- Information given:
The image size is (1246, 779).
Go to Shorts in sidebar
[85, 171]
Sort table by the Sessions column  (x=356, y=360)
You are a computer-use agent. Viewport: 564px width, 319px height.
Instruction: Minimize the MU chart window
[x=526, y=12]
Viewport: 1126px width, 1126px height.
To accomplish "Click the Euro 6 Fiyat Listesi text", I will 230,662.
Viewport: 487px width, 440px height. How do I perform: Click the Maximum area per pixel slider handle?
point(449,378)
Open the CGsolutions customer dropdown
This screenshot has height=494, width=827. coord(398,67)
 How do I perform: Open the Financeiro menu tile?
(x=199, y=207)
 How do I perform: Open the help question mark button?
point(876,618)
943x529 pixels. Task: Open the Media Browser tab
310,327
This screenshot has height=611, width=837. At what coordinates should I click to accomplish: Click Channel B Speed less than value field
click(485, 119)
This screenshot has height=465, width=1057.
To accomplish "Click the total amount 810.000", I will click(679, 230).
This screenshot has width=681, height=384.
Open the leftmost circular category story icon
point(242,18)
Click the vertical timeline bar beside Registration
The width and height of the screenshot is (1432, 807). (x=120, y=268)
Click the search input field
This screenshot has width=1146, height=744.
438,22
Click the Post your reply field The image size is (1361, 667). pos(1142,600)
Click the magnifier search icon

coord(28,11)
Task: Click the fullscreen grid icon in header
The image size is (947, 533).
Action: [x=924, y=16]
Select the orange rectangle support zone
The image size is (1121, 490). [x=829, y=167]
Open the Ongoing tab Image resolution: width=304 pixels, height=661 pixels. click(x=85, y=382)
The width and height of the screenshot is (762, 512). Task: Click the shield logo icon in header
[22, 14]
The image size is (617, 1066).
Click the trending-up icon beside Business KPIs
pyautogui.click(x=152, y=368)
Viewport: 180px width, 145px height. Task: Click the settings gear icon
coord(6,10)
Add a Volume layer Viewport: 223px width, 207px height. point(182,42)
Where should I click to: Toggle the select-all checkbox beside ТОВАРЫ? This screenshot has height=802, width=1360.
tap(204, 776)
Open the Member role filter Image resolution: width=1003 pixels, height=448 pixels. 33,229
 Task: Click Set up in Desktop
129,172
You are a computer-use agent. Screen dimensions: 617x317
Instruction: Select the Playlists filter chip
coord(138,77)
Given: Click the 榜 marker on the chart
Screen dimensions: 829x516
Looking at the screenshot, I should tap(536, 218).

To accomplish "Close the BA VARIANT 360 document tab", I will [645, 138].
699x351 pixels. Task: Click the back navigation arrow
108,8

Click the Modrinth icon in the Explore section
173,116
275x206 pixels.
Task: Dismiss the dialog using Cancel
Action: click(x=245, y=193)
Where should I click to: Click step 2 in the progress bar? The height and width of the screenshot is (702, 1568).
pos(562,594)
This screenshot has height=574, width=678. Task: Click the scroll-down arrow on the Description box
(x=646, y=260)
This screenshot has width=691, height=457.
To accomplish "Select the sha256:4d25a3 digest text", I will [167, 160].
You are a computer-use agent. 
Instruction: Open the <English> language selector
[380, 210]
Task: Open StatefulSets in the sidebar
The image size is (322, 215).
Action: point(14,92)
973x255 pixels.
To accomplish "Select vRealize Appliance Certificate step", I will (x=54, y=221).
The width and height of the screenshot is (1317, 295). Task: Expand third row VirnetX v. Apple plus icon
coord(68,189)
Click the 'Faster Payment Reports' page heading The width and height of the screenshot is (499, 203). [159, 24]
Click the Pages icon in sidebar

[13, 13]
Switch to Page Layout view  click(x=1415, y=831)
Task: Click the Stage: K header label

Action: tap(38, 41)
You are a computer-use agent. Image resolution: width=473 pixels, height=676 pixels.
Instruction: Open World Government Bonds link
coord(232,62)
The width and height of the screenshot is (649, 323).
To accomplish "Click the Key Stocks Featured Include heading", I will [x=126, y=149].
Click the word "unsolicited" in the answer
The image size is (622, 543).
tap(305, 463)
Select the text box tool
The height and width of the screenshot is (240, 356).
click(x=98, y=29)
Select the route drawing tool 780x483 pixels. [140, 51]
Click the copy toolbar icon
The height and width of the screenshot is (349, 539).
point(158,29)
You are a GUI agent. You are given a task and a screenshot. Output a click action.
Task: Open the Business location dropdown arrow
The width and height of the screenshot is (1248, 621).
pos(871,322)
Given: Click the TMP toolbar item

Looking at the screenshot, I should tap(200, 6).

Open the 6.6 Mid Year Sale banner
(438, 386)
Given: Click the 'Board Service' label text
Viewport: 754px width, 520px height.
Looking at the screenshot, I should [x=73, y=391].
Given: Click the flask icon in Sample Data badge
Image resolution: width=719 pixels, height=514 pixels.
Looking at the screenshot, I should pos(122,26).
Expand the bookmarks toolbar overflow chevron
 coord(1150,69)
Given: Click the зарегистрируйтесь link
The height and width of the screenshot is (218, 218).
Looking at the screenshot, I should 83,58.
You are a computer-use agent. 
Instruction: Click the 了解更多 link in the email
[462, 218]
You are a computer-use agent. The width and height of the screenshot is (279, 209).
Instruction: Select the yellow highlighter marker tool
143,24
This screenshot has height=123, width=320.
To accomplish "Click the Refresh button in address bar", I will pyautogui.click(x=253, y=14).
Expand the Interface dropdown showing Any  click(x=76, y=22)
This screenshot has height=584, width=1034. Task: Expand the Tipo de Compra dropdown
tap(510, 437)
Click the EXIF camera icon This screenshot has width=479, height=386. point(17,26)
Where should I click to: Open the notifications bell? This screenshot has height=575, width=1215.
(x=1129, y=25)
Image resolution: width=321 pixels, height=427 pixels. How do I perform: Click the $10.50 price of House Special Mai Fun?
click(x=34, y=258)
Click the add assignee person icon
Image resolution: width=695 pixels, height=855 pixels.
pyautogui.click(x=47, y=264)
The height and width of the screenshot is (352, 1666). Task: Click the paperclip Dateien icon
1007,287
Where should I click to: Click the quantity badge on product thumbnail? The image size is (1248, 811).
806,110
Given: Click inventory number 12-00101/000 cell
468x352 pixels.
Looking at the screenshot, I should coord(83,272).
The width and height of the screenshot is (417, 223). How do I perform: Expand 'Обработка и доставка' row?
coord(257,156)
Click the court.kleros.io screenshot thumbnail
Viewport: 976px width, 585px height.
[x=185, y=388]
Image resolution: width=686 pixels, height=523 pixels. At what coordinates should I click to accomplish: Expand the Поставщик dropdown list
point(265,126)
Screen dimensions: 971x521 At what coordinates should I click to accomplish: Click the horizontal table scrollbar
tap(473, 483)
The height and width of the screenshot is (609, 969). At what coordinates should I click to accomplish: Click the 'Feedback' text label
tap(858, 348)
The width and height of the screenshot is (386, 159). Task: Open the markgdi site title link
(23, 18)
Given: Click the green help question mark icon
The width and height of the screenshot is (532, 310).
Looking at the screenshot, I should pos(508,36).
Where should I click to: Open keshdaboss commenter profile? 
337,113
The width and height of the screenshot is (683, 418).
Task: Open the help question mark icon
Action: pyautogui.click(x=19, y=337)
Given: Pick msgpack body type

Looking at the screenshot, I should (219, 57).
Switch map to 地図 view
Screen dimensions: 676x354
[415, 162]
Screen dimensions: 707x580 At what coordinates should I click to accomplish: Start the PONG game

- Objective:
Reproduce all the rows above, substituting "Display" for every occurrence of "Viewport" and leaving everything else the same.

- Answer to this exercise:
The image size is (1246, 779).
Go to Shorts in sidebar
[85, 171]
Sort table by the Sessions column  (x=356, y=360)
You are a computer-use agent. Display: 564px width, 319px height.
Instruction: Minimize the MU chart window
[x=526, y=12]
Display: 1126px width, 1126px height.
To accomplish "Click the Euro 6 Fiyat Listesi text", I will 230,662.
Display: 487px width, 440px height. How do I perform: Click the Maximum area per pixel slider handle?
point(449,378)
Open the CGsolutions customer dropdown
This screenshot has height=494, width=827. coord(398,67)
 How do I perform: Open the Financeiro menu tile?
(x=199, y=207)
 How do I perform: Open the help question mark button?
point(876,618)
943x529 pixels. Task: Open the Media Browser tab
310,327
This screenshot has height=611, width=837. At what coordinates should I click to accomplish: Click Channel B Speed less than value field
click(485, 119)
This screenshot has height=465, width=1057.
To accomplish "Click the total amount 810.000", I will click(679, 230).
This screenshot has width=681, height=384.
Open the leftmost circular category story icon
point(242,18)
Click the vertical timeline bar beside Registration
The width and height of the screenshot is (1432, 807). (x=120, y=268)
Click the search input field
This screenshot has width=1146, height=744.
438,22
Click the Post your reply field The image size is (1361, 667). pos(1142,600)
Click the magnifier search icon

coord(28,11)
Task: Click the fullscreen grid icon in header
The image size is (947, 533).
Action: [x=924, y=16]
Select the orange rectangle support zone
The image size is (1121, 490). [x=829, y=167]
Open the Ongoing tab Image resolution: width=304 pixels, height=661 pixels. click(x=85, y=382)
The width and height of the screenshot is (762, 512). Task: Click the shield logo icon in header
[22, 14]
The image size is (617, 1066).
Click the trending-up icon beside Business KPIs
pyautogui.click(x=152, y=368)
Display: 180px width, 145px height. Task: Click the settings gear icon
coord(6,10)
Add a Volume layer Display: 223px width, 207px height. point(182,42)
Where should I click to: Toggle the select-all checkbox beside ТОВАРЫ? This screenshot has height=802, width=1360.
tap(204, 776)
Open the Member role filter Image resolution: width=1003 pixels, height=448 pixels. 33,229
 Task: Click Set up in Desktop
129,172
You are a computer-use agent. Screen dimensions: 617x317
Instruction: Select the Playlists filter chip
coord(138,77)
Given: Click the 榜 marker on the chart
Screen dimensions: 829x516
Looking at the screenshot, I should tap(536, 218).

To accomplish "Close the BA VARIANT 360 document tab", I will [645, 138].
699x351 pixels. Task: Click the back navigation arrow
108,8

Click the Modrinth icon in the Explore section
173,116
275x206 pixels.
Task: Dismiss the dialog using Cancel
Action: click(x=245, y=193)
Where should I click to: Click step 2 in the progress bar? The height and width of the screenshot is (702, 1568).
pos(562,594)
This screenshot has height=574, width=678. Task: Click the scroll-down arrow on the Description box
(x=646, y=260)
This screenshot has width=691, height=457.
To accomplish "Select the sha256:4d25a3 digest text", I will [167, 160].
You are a computer-use agent. 
Instruction: Open the <English> language selector
[380, 210]
Task: Open StatefulSets in the sidebar
The image size is (322, 215).
Action: point(14,92)
973x255 pixels.
To accomplish "Select vRealize Appliance Certificate step", I will (x=54, y=221).
The width and height of the screenshot is (1317, 295). Task: Expand third row VirnetX v. Apple plus icon
coord(68,189)
Click the 'Faster Payment Reports' page heading The width and height of the screenshot is (499, 203). [159, 24]
Click the Pages icon in sidebar

[13, 13]
Switch to Page Layout view  click(x=1415, y=831)
Task: Click the Stage: K header label

Action: tap(38, 41)
You are a computer-use agent. Image resolution: width=473 pixels, height=676 pixels.
Instruction: Open World Government Bonds link
coord(232,62)
The width and height of the screenshot is (649, 323).
To accomplish "Click the Key Stocks Featured Include heading", I will [x=126, y=149].
Click the word "unsolicited" in the answer
The image size is (622, 543).
tap(305, 463)
Select the text box tool
The height and width of the screenshot is (240, 356).
click(x=98, y=29)
Select the route drawing tool 780x483 pixels. [140, 51]
Click the copy toolbar icon
The height and width of the screenshot is (349, 539).
point(158,29)
You are a GUI agent. You are given a task and a screenshot. Output a click action.
Task: Open the Business location dropdown arrow
The width and height of the screenshot is (1248, 621).
pos(871,322)
Given: Click the TMP toolbar item

Looking at the screenshot, I should tap(200, 6).

Open the 6.6 Mid Year Sale banner
(438, 386)
Given: Click the 'Board Service' label text
Display: 754px width, 520px height.
Looking at the screenshot, I should [x=73, y=391].
Given: Click the flask icon in Sample Data badge
Image resolution: width=719 pixels, height=514 pixels.
Looking at the screenshot, I should pos(122,26).
Expand the bookmarks toolbar overflow chevron
 coord(1150,69)
Given: Click the зарегистрируйтесь link
The height and width of the screenshot is (218, 218).
Looking at the screenshot, I should 83,58.
You are a computer-use agent. 
Instruction: Click the 了解更多 link in the email
[462, 218]
You are a computer-use agent. The width and height of the screenshot is (279, 209).
Instruction: Select the yellow highlighter marker tool
143,24
This screenshot has height=123, width=320.
To accomplish "Click the Refresh button in address bar", I will pyautogui.click(x=253, y=14).
Expand the Interface dropdown showing Any  click(x=76, y=22)
This screenshot has height=584, width=1034. Task: Expand the Tipo de Compra dropdown
tap(510, 437)
Click the EXIF camera icon This screenshot has width=479, height=386. point(17,26)
Where should I click to: Open the notifications bell? This screenshot has height=575, width=1215.
(x=1129, y=25)
Image resolution: width=321 pixels, height=427 pixels. How do I perform: Click the $10.50 price of House Special Mai Fun?
click(x=34, y=258)
Click the add assignee person icon
Image resolution: width=695 pixels, height=855 pixels.
pyautogui.click(x=47, y=264)
The height and width of the screenshot is (352, 1666). Task: Click the paperclip Dateien icon
1007,287
Where should I click to: Click the quantity badge on product thumbnail? The image size is (1248, 811).
806,110
Given: Click inventory number 12-00101/000 cell
468x352 pixels.
Looking at the screenshot, I should coord(83,272).
The width and height of the screenshot is (417, 223). How do I perform: Expand 'Обработка и доставка' row?
coord(257,156)
Click the court.kleros.io screenshot thumbnail
Display: 976px width, 585px height.
[x=185, y=388]
Image resolution: width=686 pixels, height=523 pixels. At what coordinates should I click to accomplish: Expand the Поставщик dropdown list
point(265,126)
Screen dimensions: 971x521 At what coordinates should I click to accomplish: Click the horizontal table scrollbar
tap(473, 483)
The height and width of the screenshot is (609, 969). At what coordinates should I click to accomplish: Click the 'Feedback' text label
tap(858, 348)
The width and height of the screenshot is (386, 159). Task: Open the markgdi site title link
(23, 18)
Given: Click the green help question mark icon
The width and height of the screenshot is (532, 310).
Looking at the screenshot, I should pos(508,36).
Where should I click to: Open keshdaboss commenter profile? 
337,113
The width and height of the screenshot is (683, 418).
Task: Open the help question mark icon
Action: pyautogui.click(x=19, y=337)
Given: Pick msgpack body type

Looking at the screenshot, I should (219, 57).
Switch map to 地図 view
Screen dimensions: 676x354
[415, 162]
Screen dimensions: 707x580 At what coordinates should I click to accomplish: Start the PONG game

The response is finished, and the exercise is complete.